На мягком ложе у стеклянной стены лежали они рядом, и возрастание восторга было им, как стремительный полет в беспредельные дали.

Они проснулись вместе на земле Ойле, под ясным Маиром. Они были невинны, как дети, и говорили наречием новым и милым, как язык первозданного рая.

Сладкий, голубой свет изливал на них дивный Маир, благое солнце радостной земли. Были свежи и сладки вновь все впечатления бытия, и невинные стихии обнимали невинность тел. В могучих ощущениях радостной жизни на миг забылось все земное.

Все в этом мире было созвучно и стройно.

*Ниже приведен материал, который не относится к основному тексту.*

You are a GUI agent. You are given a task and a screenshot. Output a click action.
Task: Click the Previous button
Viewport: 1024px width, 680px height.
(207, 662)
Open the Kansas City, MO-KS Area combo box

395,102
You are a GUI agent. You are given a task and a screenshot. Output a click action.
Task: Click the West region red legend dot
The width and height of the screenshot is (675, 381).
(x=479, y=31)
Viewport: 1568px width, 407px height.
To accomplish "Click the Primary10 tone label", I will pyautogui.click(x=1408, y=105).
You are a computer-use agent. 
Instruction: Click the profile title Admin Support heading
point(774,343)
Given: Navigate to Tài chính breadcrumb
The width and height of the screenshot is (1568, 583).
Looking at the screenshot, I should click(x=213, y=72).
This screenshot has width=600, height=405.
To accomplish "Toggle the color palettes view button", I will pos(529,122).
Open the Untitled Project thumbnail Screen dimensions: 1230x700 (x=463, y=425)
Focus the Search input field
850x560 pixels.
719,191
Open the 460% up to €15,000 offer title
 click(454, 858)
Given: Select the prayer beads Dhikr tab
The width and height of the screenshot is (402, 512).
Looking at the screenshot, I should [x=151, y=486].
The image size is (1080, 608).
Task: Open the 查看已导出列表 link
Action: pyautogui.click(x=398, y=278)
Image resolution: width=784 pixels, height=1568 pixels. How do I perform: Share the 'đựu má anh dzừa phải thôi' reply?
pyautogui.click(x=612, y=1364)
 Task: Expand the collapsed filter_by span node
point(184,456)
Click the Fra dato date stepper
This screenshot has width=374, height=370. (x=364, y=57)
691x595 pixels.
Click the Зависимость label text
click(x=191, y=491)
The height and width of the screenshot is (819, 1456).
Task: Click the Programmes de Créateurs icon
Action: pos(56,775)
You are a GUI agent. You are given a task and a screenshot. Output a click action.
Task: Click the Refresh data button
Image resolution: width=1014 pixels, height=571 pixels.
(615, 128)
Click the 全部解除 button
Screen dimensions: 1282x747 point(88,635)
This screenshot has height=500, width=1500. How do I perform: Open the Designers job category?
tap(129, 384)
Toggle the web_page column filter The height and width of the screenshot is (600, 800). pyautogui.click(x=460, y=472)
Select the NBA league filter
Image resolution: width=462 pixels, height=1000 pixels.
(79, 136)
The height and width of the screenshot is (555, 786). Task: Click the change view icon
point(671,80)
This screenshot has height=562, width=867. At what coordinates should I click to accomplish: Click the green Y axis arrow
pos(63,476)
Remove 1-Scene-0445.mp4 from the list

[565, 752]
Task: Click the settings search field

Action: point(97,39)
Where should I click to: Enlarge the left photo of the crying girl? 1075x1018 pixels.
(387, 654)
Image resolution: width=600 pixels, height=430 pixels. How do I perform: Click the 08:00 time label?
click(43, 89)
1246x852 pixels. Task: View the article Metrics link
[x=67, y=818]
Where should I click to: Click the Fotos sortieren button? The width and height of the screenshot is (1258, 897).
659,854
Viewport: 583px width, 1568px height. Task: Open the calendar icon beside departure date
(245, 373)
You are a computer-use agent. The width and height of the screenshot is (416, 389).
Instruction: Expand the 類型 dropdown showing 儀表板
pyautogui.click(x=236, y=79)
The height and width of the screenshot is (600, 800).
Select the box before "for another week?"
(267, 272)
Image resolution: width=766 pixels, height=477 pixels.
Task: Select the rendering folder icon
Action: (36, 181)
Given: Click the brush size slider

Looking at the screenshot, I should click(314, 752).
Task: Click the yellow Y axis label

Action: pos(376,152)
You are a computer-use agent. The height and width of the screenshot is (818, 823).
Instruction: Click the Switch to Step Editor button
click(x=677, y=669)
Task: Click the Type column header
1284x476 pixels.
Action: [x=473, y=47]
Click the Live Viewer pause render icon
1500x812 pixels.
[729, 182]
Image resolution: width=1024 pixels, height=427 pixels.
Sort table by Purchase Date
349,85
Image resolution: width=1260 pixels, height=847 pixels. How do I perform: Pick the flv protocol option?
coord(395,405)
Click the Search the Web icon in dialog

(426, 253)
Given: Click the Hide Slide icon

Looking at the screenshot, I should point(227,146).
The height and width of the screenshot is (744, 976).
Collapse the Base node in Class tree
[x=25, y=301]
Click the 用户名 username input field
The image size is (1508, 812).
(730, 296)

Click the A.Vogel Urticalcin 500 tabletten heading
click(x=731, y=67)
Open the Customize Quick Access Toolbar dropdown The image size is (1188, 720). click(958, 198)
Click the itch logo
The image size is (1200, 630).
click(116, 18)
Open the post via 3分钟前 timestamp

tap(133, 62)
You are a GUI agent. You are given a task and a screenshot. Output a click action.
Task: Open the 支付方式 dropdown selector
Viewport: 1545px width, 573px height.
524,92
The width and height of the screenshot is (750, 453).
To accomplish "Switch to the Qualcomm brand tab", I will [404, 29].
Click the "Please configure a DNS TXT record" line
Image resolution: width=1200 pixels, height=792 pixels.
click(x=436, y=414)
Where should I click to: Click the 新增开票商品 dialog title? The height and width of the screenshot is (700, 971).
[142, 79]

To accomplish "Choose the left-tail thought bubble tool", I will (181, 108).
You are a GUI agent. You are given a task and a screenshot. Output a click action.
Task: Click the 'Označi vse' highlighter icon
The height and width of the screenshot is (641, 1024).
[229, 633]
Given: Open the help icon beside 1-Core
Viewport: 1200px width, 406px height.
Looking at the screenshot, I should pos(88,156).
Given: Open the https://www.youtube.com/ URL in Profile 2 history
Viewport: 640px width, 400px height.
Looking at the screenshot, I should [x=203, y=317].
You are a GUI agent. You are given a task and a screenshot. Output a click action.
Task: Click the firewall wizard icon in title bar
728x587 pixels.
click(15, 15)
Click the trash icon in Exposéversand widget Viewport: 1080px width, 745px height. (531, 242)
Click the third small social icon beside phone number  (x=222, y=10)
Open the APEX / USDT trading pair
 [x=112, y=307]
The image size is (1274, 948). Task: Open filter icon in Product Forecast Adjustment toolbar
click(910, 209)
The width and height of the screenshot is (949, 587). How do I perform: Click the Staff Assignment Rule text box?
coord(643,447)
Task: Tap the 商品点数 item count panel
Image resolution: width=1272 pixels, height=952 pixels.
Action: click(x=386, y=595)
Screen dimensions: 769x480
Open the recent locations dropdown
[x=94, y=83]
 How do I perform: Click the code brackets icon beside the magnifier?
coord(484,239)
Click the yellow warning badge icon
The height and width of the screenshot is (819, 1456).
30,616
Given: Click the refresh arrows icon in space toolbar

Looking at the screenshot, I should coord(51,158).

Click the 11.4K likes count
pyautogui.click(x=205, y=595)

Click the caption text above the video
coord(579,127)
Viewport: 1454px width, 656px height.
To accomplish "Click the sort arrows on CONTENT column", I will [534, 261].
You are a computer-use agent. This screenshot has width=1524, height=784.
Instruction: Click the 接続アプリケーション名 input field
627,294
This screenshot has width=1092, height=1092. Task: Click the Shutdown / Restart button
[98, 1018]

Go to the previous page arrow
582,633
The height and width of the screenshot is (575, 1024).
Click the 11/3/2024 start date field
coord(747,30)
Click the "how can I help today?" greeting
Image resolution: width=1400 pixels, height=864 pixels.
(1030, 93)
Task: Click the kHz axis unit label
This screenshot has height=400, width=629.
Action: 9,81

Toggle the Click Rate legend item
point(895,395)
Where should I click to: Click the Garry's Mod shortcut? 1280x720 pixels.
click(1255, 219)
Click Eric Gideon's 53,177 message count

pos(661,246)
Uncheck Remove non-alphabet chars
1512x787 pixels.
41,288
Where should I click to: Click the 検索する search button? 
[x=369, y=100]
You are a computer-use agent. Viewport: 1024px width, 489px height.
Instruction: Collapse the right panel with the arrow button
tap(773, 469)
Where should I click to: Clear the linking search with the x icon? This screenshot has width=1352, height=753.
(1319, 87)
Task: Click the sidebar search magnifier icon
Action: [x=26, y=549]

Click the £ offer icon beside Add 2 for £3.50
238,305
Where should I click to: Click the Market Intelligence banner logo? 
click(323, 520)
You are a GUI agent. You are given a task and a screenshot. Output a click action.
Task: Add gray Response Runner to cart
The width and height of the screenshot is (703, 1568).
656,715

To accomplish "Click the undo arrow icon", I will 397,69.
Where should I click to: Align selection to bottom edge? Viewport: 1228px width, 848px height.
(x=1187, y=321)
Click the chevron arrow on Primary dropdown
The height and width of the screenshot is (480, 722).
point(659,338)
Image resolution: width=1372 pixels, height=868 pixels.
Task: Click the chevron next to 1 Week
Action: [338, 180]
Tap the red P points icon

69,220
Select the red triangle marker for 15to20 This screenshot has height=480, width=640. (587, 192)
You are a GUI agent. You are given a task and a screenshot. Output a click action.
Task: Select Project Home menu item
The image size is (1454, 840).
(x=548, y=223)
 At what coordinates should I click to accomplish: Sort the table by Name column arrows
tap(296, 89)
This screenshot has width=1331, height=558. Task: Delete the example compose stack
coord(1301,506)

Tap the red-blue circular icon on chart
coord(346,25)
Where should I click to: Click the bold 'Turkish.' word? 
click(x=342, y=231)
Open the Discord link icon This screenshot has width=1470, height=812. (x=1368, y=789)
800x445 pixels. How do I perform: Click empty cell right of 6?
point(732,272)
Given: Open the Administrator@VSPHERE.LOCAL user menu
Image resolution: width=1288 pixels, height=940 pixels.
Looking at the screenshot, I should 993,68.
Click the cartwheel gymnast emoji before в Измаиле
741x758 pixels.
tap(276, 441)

Люди были, как боги, и не знали кумиров.

Жизнь была светла и полна.

И не возвращаться бы на эту землю! Такая прекрасная была земля Ойле, и такой радостный над нею свет изливался от Маира и от семи тихих лун.

Полноту блаженства познали прекрасные существа, населявшие землю Ойле, очаровательную землю с безмерно широкими горизонтами под безмерно высоким небом. Прожили с ними свой век, не долгий и не короткий, насытивший волю к жизни, Елисавета и Триродов. И только там почувствовали они, как прекрасен человек. Там, на милых берегах светлого, голубого Лигоя.

Вся их юность была сладкою тоскою желаний. Мечты вырастали – благоуханные цветы. Благостная царила над ними богиня Лирика, покровительница совершеннейшего из искусств, – искусства не воплощенной во внешних образах мечты, – и совершеннейшей жизни – жизни без власти и без норм.

Но познание раскрывало им тайну мира, – в мистическом опыте явлена была им необходимость чуда, и в науке – невозможность его.

Пришла великая царица Ирония, вторая из богинь дивного мира, и сняла с него покровы, один за другим.

Обнажилась великая печаль, неизбежная противоречивость всякого мира, роковое тождество совершенных противоположностей. И тогда предстала им третья, и последняя, и сильнейшая из богинь дивного мира, утешающая последним, неложным утешением, Смерть.

Тогда возникло в них обоих торопливое желание возвратиться на темную землю. Странные для них, забывших свою земную родину, рождались в них мысли и желания об иных мирах, казавшихся забытыми, – о мирах, где разрешена и оправдана роковая противоречивость мира.

Может быть, и все обитатели светлой земли Ойле были, подобно Елисавете и Триродову, только гости с темных планет, на краткий миг освобожденные из ужасных оков смерти и времени.

Торопил кто-то возвратом. И вот они вернулись на землю. Было темно и страшно. Удивленные, они узнали обстановку, – и опять проснулась, сильнее прежнего, ненависть, жгучая, злая ненависть к здешнему.

Прожили век на Ойле, – а на земле прошла одна секунда.

И опять будет длиться эта земная, злая жизнь! О, не надо, не надо этой жизни, этой земли! Уничтожить ее? Умереть? Уйти с нее?

Или отчаянным усилием воли преобразить эту земную, темную жизнь?

Преобразить?

В городе становилось все тяжелее и мрачнее. Говорили в интеллигентских кружках, что готовится погром. Были буйные столкновения на улицах. Около усадьбы Триродова иногда появлялись казачьи разъезды. И в то же время умножились грабежи и убийства.

Прежняя кошмарно-тяжелая жизнь грозилась всюду окрест своими уродливыми страхами. В душе была усталость – великое утомление раньше подвига – и как же с такою усталостью в душе мечтать о чуде преображения!